For this task, retype the records below exactly.

*AVAILABLE DATA:*
____________

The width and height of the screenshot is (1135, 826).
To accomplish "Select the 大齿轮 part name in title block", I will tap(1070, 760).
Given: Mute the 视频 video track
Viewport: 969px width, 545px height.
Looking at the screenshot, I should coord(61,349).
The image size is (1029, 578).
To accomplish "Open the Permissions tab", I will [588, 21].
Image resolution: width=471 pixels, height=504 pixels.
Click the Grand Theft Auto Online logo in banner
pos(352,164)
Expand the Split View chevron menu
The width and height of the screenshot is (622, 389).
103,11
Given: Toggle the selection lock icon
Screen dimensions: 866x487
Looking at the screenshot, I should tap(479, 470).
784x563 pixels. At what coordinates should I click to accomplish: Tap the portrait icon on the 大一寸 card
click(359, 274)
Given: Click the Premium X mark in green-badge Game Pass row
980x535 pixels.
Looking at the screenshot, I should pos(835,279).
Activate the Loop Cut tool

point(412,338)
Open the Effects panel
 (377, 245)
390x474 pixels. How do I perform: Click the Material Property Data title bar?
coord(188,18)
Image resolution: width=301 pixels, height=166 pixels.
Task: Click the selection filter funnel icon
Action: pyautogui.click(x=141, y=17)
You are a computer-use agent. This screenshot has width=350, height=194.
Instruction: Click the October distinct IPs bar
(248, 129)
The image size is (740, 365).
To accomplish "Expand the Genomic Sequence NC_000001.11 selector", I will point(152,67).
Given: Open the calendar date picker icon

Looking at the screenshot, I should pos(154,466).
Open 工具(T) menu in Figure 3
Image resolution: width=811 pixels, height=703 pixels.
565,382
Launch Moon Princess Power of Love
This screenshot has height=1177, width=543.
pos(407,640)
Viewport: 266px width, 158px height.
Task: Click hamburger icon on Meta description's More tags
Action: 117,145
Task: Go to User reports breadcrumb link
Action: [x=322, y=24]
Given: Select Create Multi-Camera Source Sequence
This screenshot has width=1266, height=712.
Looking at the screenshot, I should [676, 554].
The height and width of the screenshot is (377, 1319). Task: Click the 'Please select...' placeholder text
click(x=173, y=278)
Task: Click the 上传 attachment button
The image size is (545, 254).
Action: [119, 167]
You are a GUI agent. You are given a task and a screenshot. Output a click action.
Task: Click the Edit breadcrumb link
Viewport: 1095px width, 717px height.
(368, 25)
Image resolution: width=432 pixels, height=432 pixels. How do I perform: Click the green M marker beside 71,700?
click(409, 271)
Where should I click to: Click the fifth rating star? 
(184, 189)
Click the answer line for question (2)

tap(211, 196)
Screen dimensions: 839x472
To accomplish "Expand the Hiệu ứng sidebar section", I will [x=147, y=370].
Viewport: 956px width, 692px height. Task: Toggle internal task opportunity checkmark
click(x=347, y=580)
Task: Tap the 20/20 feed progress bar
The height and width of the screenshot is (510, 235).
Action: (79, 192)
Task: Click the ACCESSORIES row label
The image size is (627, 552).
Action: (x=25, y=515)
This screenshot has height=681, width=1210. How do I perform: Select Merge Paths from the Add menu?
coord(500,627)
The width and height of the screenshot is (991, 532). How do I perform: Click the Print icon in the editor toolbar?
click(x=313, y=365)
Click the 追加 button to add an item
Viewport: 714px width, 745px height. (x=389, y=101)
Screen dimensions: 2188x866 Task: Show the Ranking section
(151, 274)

____________

*FINISHED TASK:*
The width and height of the screenshot is (1135, 826).
To accomplish "Select the 大齿轮 part name in title block", I will tap(1070, 760).
Given: Mute the 视频 video track
Viewport: 969px width, 545px height.
Looking at the screenshot, I should coord(61,349).
The image size is (1029, 578).
To accomplish "Open the Permissions tab", I will [588, 21].
Image resolution: width=471 pixels, height=504 pixels.
Click the Grand Theft Auto Online logo in banner
pos(352,164)
Expand the Split View chevron menu
The width and height of the screenshot is (622, 389).
103,11
Given: Toggle the selection lock icon
Screen dimensions: 866x487
Looking at the screenshot, I should tap(479, 470).
784x563 pixels. At what coordinates should I click to accomplish: Tap the portrait icon on the 大一寸 card
click(359, 274)
Given: Click the Premium X mark in green-badge Game Pass row
980x535 pixels.
Looking at the screenshot, I should pos(835,279).
Activate the Loop Cut tool

point(412,338)
Open the Effects panel
 (377, 245)
390x474 pixels. How do I perform: Click the Material Property Data title bar?
coord(188,18)
Image resolution: width=301 pixels, height=166 pixels.
Task: Click the selection filter funnel icon
Action: pyautogui.click(x=141, y=17)
You are a computer-use agent. This screenshot has width=350, height=194.
Instruction: Click the October distinct IPs bar
(248, 129)
The image size is (740, 365).
To accomplish "Expand the Genomic Sequence NC_000001.11 selector", I will point(152,67).
Given: Open the calendar date picker icon

Looking at the screenshot, I should pos(154,466).
Open 工具(T) menu in Figure 3
Image resolution: width=811 pixels, height=703 pixels.
565,382
Launch Moon Princess Power of Love
This screenshot has height=1177, width=543.
pos(407,640)
Viewport: 266px width, 158px height.
Task: Click hamburger icon on Meta description's More tags
Action: 117,145
Task: Go to User reports breadcrumb link
Action: [x=322, y=24]
Given: Select Create Multi-Camera Source Sequence
This screenshot has width=1266, height=712.
Looking at the screenshot, I should [676, 554].
The height and width of the screenshot is (377, 1319). Task: Click the 'Please select...' placeholder text
click(x=173, y=278)
Task: Click the 上传 attachment button
The image size is (545, 254).
Action: [119, 167]
You are a GUI agent. You are given a task and a screenshot. Output a click action.
Task: Click the Edit breadcrumb link
Viewport: 1095px width, 717px height.
(368, 25)
Image resolution: width=432 pixels, height=432 pixels. How do I perform: Click the green M marker beside 71,700?
click(409, 271)
Where should I click to: Click the fifth rating star? 
(184, 189)
Click the answer line for question (2)

tap(211, 196)
Screen dimensions: 839x472
To accomplish "Expand the Hiệu ứng sidebar section", I will [x=147, y=370].
Viewport: 956px width, 692px height. Task: Toggle internal task opportunity checkmark
click(x=347, y=580)
Task: Tap the 20/20 feed progress bar
The height and width of the screenshot is (510, 235).
Action: (79, 192)
Task: Click the ACCESSORIES row label
The image size is (627, 552).
Action: (x=25, y=515)
This screenshot has height=681, width=1210. How do I perform: Select Merge Paths from the Add menu?
coord(500,627)
The width and height of the screenshot is (991, 532). How do I perform: Click the Print icon in the editor toolbar?
click(x=313, y=365)
Click the 追加 button to add an item
Viewport: 714px width, 745px height. (x=389, y=101)
Screen dimensions: 2188x866 Task: Show the Ranking section
(151, 274)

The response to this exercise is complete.